TRY IT:
The material below must be retyped in full, with every line kept exactly as it is.

DATA FOR REVIEW:
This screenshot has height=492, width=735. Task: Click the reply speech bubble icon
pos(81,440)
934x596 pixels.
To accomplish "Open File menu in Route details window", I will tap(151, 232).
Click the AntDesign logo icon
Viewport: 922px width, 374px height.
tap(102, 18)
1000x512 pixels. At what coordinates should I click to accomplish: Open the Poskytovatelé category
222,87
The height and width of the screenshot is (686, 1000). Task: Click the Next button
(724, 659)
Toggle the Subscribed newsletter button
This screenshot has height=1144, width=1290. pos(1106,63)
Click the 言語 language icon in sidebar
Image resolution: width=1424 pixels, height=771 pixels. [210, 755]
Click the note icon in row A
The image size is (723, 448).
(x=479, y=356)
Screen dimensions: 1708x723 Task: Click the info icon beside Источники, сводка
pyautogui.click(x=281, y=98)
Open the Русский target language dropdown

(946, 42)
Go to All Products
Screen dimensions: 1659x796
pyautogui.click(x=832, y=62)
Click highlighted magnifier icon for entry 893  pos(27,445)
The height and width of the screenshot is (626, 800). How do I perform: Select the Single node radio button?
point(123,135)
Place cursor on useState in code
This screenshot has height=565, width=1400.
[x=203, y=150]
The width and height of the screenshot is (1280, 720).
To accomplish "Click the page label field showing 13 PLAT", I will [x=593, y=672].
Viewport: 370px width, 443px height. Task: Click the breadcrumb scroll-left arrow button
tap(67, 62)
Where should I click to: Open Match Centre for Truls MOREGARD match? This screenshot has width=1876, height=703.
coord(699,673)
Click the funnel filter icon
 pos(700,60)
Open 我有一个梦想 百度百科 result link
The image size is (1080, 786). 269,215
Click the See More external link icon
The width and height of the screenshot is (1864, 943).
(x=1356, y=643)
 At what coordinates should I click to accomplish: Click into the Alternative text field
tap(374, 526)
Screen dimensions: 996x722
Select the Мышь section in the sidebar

OUTPUT BELOW:
This screenshot has height=492, width=735. Task: Click the reply speech bubble icon
pos(81,440)
934x596 pixels.
To accomplish "Open File menu in Route details window", I will tap(151, 232).
Click the AntDesign logo icon
Viewport: 922px width, 374px height.
tap(102, 18)
1000x512 pixels. At what coordinates should I click to accomplish: Open the Poskytovatelé category
222,87
The height and width of the screenshot is (686, 1000). Task: Click the Next button
(724, 659)
Toggle the Subscribed newsletter button
This screenshot has height=1144, width=1290. pos(1106,63)
Click the 言語 language icon in sidebar
Image resolution: width=1424 pixels, height=771 pixels. [210, 755]
Click the note icon in row A
The image size is (723, 448).
(x=479, y=356)
Screen dimensions: 1708x723 Task: Click the info icon beside Источники, сводка
pyautogui.click(x=281, y=98)
Open the Русский target language dropdown

(946, 42)
Go to All Products
Screen dimensions: 1659x796
pyautogui.click(x=832, y=62)
Click highlighted magnifier icon for entry 893  pos(27,445)
The height and width of the screenshot is (626, 800). How do I perform: Select the Single node radio button?
point(123,135)
Place cursor on useState in code
This screenshot has height=565, width=1400.
[x=203, y=150]
The width and height of the screenshot is (1280, 720).
To accomplish "Click the page label field showing 13 PLAT", I will [x=593, y=672].
Viewport: 370px width, 443px height. Task: Click the breadcrumb scroll-left arrow button
tap(67, 62)
Where should I click to: Open Match Centre for Truls MOREGARD match? This screenshot has width=1876, height=703.
coord(699,673)
Click the funnel filter icon
 pos(700,60)
Open 我有一个梦想 百度百科 result link
The image size is (1080, 786). 269,215
Click the See More external link icon
The width and height of the screenshot is (1864, 943).
(x=1356, y=643)
 At what coordinates should I click to accomplish: Click into the Alternative text field
tap(374, 526)
Screen dimensions: 996x722
Select the Мышь section in the sidebar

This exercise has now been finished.